=== PROBLEM SET ===
1: In the article on wrestling referees, turn the paragraph beginning "Certain referees favored certain wrestlers" into a short bulleted list that keeps its main facts.
2: Decide whether each statement agrees with the article on wrestling referees. Answer yes or no, and quote the article's deciding words.
(a) WWE referees are usually mentioned by name during broadcasts.
(b) Many referees have had pro-wrestling training.
(c) The writer would like to see a referees' battle royal before the Royal Rumble.
3: Answer these questions from the article on wrestling referees:
(a) How large was the fine after a referee got his head kicked off?
(b) What contest does the writer propose to satisfy the 30-day defense clause?
(c) What question closes the article?

=== SOURCE DOCUMENT ===
------------------------------

If you don't realize who I am talking about, you might want to get your IQ tested. But, before you go, you might want to read the title. I am talking about the ubiquitous yet seemingly impotent character that officiates official matches—as opposed to unofficial and unsanctioned brawls backstage—in the world of professional wrestling. The humble and lowly referee.
These days, referees are a nameless—and almost faceless—bunch in the WWE. They are not given any time of their own and are usually not even mentioned by name during the broadcasts. Their presence is not often noted in storylines—unless their role is usurped by special guests or they get their head kicked off, leading to an unprecedented fine of half a million dollars—I understand that amount is in XFL stock and not real-world currency.
If you have watched WWE for at least half as long as I have, you will know that this was not always the case. Referees were not always the largely ceremonial figures they are now. They often had big parts in storylines. There were good referees and bad referees.
Certain referees favored certain wrestlers or stables and were hostile toward other groups. The referee was once even cloned in order to influence the outcome of a WWE Championship match. Referees occasionally fought in matches with each other and even squared off against some of the big stars of the company.
Perhaps referees should again get a more pronounced role in the WWE. Many of them have had pro-wrestling training and have wrestled in smaller promotions. They have taken bumps from time to time. Why not recognize their presence and importance by giving them something to treasure? Why can't we have a WWE Referees' Championship?
I know what you might say. They are officials, not contenders. Besides, the 30-day title defense clause for a referees' title would just add unnecessary—bathroom-break quality—matches to pay-per-view cards. And, more importantly, having referees compete for championships might make them biased in order to curry favor with superstars or authority figures.
To each of the points I have counterpoints. Firstly, most referees can deliver some sort of action. It doesn't need to be a technical submission match. They can have an arm-wrestling contest and occasionally a battle royal. Who wouldn't want to see a referee's battle royal right before the Royal Rumble?
The 30-day defense clause can easily be accommodated by the aforementioned arm-wrestling match concept, which takes about as much time as a Natalya Neidhart fart joke.
Finally, for the unbiased referee question. Is there a question? If some of the referees are biased, it makes the show even more interesting. Fans will invest even more in the match if they feel that the supposedly neutral referee might turn on the superstars themselves.
This would also give one more avenue for the WWE to test new stars in the roster—bring them in as referees! They can improve themselves in the ring while they feel comfortable in the big show environment. Then, they can suddenly feud with superstars and jump into the active roster.
Just one question: Who will referee the referees?

------------------------------

=== DATA SECTION ===
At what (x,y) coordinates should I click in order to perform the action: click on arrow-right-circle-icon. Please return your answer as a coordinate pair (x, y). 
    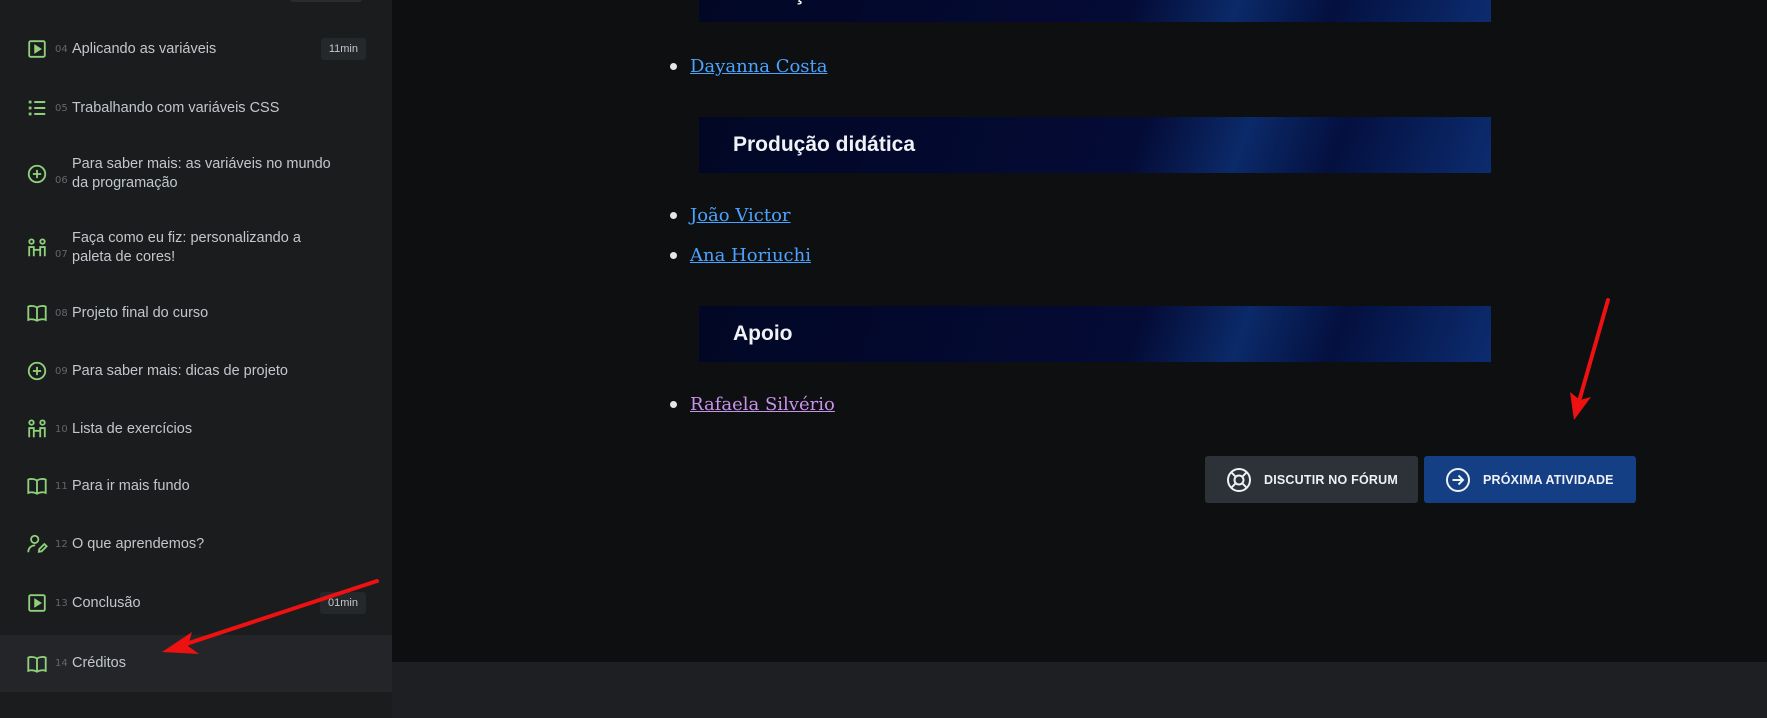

------------------------------

=== OUTPUTS FOR THE TASKS ===
1:
- Some referees favored particular wrestlers or stables and were hostile to other groups.
- A referee was once cloned to influence the outcome of a WWE Championship match.
- Referees sometimes fought each other in matches.
- Referees even faced some of the company's big stars.

2:
(a) No: "are usually not even mentioned by name during the broadcasts"
(b) Yes: "Many of them have had pro-wrestling training"
(c) Yes: "Who wouldn't want to see a referee's battle royal right before the Royal Rumble?"

3:
(a) Half a million dollars.
(b) An arm-wrestling match.
(c) "Who will referee the referees?"